This may look like a real photo postcard, but it’s actually a black-and-white photochrome postcard with a deckled edge. It was published by Dexter Press of Pearl River, New York.
Owens-Illinois was a key place in my family’s history. This from the obituary of my grandmother, Mildred Cossaboon, who passed away on 27 March 2008:
She was the daughter of the late Philip Nelson Smith and the late Charlotte Blanch (nee Arison) Smith. Born in Flatwoods, Fayette County, Pa., on June 30, 1923, she attended grade school in Franklin Township, Pa., and graduated from Dunbar High School, in 1942. Mrs. Cossaboon came, as did many others, to work at the Owens-Illinois Glass Company, in 1943.

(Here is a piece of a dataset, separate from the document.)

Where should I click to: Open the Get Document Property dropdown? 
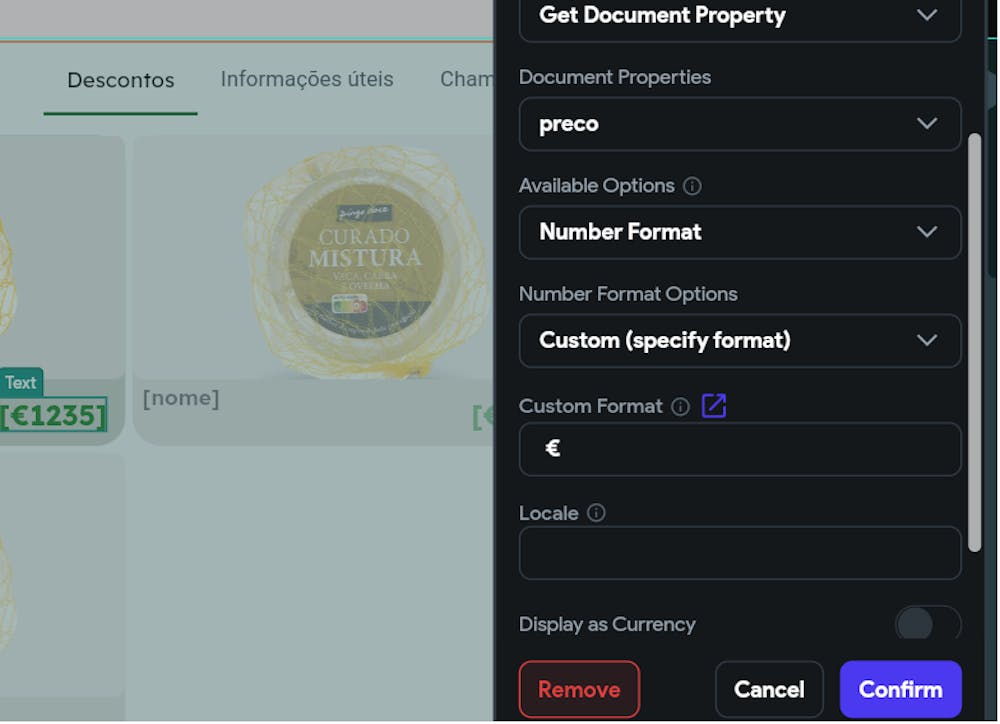pos(740,16)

It was there that she met my grandfather, a glassblower, and the rest is history.
Her cousin, John Hodinka (”Sonny”), also came to work there after his service with the 82nd Airborne Division in World War II. He’s a great man who is very proud of his service (and rightfully so), and would love to jump out of a perfectly good airplane even today.
Not surprisingly, he’s enamored with the Band of Brothers
miniseries. He told me that he was watching the interviews and that one of the members of Easy Company was talking about how he went to work for Owens-Illinois in Bridgeton. (That man was Carwood Lipton, played in the movie by Donnie Wahlberg.) Sonny told me with surprise, “I worked with that son-of-a-bitch for five years and he never said a word.”